Treasury Products

The ultimate goal is to manage the firm's liquidity and mitigating its operational, financial and reputational risk.

Giving you more opportunities to invest.

Treasury products include a firm’s collections, disbursements, concentration, investment and funding activities all round

Spots

Commodities and securities market, transactions are cash based and delivered immediately. Contracts are usually immediately effective.

  • Transaction done on the spot
  • Delivery in 48 hours (sometimes up to 7 days)
  • Sale/purchase against base currency
  • Short term financing needs
  • Simple product
  • Known cost
  • Good credit rating with bank
  • Pre-determined credit limit
  • Application Process

 

 

Bonds

It’s a debt security i.e. a long term financial obligation or secured loan issued through underwriting or auctions by either the government or corporate organisations.

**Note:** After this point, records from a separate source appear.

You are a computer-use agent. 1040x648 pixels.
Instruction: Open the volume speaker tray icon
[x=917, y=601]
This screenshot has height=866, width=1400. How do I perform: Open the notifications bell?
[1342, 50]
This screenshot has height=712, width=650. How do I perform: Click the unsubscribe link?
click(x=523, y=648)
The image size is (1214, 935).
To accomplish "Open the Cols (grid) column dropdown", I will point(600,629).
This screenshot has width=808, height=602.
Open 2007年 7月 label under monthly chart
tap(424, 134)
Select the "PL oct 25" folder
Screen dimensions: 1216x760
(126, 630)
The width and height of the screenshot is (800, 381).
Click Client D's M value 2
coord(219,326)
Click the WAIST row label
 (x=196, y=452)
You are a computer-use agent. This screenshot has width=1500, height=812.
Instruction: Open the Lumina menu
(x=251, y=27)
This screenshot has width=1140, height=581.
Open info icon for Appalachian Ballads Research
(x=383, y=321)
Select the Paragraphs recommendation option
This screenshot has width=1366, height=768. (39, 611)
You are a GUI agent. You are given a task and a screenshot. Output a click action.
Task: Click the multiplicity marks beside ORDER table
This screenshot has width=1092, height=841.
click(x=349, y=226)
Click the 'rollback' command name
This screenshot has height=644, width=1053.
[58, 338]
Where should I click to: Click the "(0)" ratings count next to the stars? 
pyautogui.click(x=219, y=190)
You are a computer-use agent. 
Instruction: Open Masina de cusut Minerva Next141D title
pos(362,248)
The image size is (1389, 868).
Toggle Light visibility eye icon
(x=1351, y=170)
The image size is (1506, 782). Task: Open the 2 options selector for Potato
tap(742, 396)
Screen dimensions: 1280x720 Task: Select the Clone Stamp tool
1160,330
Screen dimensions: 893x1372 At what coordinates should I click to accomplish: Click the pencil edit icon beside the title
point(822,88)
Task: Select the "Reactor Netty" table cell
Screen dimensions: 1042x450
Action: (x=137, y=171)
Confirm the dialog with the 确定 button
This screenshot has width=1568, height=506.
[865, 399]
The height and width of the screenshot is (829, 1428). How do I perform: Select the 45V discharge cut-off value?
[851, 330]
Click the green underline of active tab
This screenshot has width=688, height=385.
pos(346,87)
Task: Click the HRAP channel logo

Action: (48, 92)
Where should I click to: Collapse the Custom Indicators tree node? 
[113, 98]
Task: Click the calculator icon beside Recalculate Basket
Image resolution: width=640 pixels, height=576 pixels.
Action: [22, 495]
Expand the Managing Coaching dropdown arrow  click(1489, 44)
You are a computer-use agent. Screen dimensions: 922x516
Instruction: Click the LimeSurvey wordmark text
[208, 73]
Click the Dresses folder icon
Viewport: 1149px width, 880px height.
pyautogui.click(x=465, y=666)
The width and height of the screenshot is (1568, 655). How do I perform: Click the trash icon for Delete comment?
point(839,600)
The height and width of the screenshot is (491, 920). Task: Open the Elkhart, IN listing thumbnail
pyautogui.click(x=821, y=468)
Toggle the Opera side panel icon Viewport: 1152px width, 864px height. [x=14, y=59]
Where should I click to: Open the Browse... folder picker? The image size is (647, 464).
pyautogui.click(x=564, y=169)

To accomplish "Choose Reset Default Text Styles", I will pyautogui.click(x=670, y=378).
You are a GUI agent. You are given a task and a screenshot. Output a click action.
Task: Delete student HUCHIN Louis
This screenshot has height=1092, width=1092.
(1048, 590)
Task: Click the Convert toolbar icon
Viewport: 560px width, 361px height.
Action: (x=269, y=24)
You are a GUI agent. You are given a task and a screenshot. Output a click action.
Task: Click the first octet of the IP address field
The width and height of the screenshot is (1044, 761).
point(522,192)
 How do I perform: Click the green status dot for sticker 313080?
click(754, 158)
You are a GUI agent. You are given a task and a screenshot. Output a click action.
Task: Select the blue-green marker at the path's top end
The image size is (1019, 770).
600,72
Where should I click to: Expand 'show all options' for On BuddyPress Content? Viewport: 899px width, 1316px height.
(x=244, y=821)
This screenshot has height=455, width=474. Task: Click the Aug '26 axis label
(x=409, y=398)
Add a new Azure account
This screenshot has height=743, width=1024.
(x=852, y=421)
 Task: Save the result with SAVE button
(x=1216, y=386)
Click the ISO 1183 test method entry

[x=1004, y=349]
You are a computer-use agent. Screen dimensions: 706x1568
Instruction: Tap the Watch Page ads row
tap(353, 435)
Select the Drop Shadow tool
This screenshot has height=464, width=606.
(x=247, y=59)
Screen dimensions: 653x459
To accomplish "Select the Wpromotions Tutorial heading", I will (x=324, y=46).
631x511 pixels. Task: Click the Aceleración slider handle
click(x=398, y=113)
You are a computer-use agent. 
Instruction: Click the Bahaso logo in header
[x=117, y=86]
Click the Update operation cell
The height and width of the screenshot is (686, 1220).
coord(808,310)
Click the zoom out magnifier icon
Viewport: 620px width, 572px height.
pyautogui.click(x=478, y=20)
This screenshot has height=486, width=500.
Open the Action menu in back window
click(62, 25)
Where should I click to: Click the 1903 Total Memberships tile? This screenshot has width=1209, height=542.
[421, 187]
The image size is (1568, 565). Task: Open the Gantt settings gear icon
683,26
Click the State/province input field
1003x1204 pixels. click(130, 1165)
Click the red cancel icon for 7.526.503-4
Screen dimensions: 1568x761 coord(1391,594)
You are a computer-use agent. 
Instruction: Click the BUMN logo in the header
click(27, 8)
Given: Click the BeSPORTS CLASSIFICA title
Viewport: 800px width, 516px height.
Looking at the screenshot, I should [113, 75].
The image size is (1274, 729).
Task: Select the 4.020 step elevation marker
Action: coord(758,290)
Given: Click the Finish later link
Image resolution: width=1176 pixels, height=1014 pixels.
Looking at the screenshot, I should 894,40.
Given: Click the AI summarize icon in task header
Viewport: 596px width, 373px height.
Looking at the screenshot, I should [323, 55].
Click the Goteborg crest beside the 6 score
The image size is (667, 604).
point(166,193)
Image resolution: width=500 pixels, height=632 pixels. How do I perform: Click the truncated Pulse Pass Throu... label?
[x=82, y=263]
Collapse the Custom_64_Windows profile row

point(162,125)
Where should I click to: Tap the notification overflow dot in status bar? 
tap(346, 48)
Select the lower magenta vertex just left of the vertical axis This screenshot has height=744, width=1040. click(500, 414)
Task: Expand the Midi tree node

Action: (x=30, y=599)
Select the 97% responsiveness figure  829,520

  • Long term debt instrument.
  • It is listed on the stock exchange and is therefore tradable.
  • Government bonds are tax-free

Treasury Bills

It is a short-term negotiable bill of exchange used by governments to help finance national borrowing requirements, quoted for purchase/sale in the secondary market on an annual percentage yield to maturity. It is also issued at discount.
  • Short-term debt instrument.
  • Issued at zero coupon rates i.e. no interest paid during the life cycle of the bill.
  • Issued in fixed tenures i.e. 91 days, 182 days and 364 days.
  • T-bills qualify as liquid assets for the purpose of liquidity ratio computation.
  • Used as collateral securities for repurchase transactions.
  • Interest received not subject to tax.

 

 

Money Market Deposits

Cash transactions made with deposit money banks either secure or non-secure.
  • Transaction depends on limit for counter parties.
  • Can be secured or unsecured.
  • Can be Open Buy-Back or Fixed Buy-Back.
  • Simultaneous transfer of funds and securities by both counter-parties.